> _RECORDS SUPPLIED_
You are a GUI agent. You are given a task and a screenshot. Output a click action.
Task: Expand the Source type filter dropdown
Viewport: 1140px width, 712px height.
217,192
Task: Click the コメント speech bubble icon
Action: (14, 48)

> _TASK STATEMENT_
Write out all the lines above again, word for word, changing nothing.

> _RESPONSE BELOW_
You are a GUI agent. You are given a task and a screenshot. Output a click action.
Task: Expand the Source type filter dropdown
Viewport: 1140px width, 712px height.
217,192
Task: Click the コメント speech bubble icon
Action: (14, 48)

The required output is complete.